In our cohort of patients with intermittent palpitations, use of the Kardia Mobile enabled the correlation of symptoms with heart rhythm in the bulk (76%) of individuals. This compares favourably to the reported diagnostic yield of 24-hour Holter recordings.21 In most cases no significant cardiac rhythm disturbance was found; patients were reassured, and further investigations avoided. Nonetheless, in a significant number of patients (12.4% with AF/SVT) an important arrhythmia was identified. The early detection of AF (median 12 days) allowed prompt initiation of anticoagulant treatment for stroke prevention and the establishment of a forward management plan. This time to diagnosis compares very favourably with registry data, where there is reportedly a mean delay of 1.7 years between patients reporting AF symptoms and diagnosis.22
Traditional methods of ECG recording over a fixed period in an attempt to capture an episode of palpitations provide poor diagnostic yields, incur diagnostic delays, and require considerable investment of time and financial resources.10-14 Failure to establish a timely diagnosis can result in repeated presentations to healthcare providers, cumulative costs, increased patient anxiety, and potential ongoing exposure to arrhythmias, including AF with the inherent thromboembolic risk.

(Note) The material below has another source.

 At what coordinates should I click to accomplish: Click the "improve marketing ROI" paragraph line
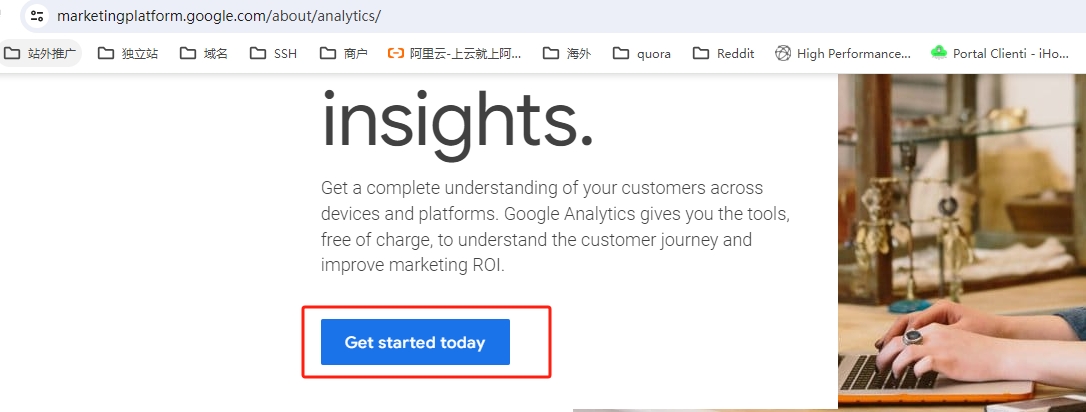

The widespread uptake of smartphones makes the Kardia Mobile an appealing method for investigating intermittent palpitations in the absence of syncope. In our experience, the vast majority of patients were able to use the device at the time of symptoms, and a symptom-rhythm correlation was possible for all patients who submitted recordings. The device was also well tolerated, with only a single patient returning the device prematurely.
In the UK, there is support for the use of Kardia Mobile from both NICE and the NHS Innovation Accelerator (NIA) programme. The cost of the re-usable device ($99/£90) compares favourably with the cost of traditional event monitoring. Its simplicity of use and interpretation make it particularly suitable for the primary care setting. This approach could permit affordable and timely means for the first-line investigation of palpitations.
One limitation of using this method is the relatively lower rate of smartphone usage in the older population. Only two patients in our cohort were aged 75 years or over. Patients also need to follow the correct procedure to record interpretable ECGs.
We have demonstrated the utility of the Kardia Mobile in the diagnosis of intermittent palpitations in a low-risk population. Based on our findings we propose that many patients presenting with intermittent palpitations could be investigated in primary care. The minority of patients diagnosed with an arrhythmia can then be triaged appropriately allowing cardiologists to target patients who need their expertise. There is the potential to reduce the time to diagnosis of AF and shorten delays to treatment, thereby reducing stroke risk and improving symptom control. Reducing delays in diagnosis of arrhythmia or reassurance of normal heart rhythm will improve the patient experience. We plan to expand this service to primary care providers in our locality and further evaluate this hypothesis.
- Palpitations are a common symptom leading to primary care consultation
- Using current methods, correlating symptoms with rhythm can be difficult
- Kardia Mobile provides convenient patient-driven electrocardiogram (ECG) recording over extended periods
We wish to thank the staff in the cardiology department at St. Richard’s Hospital, Chichester, for their support in this project.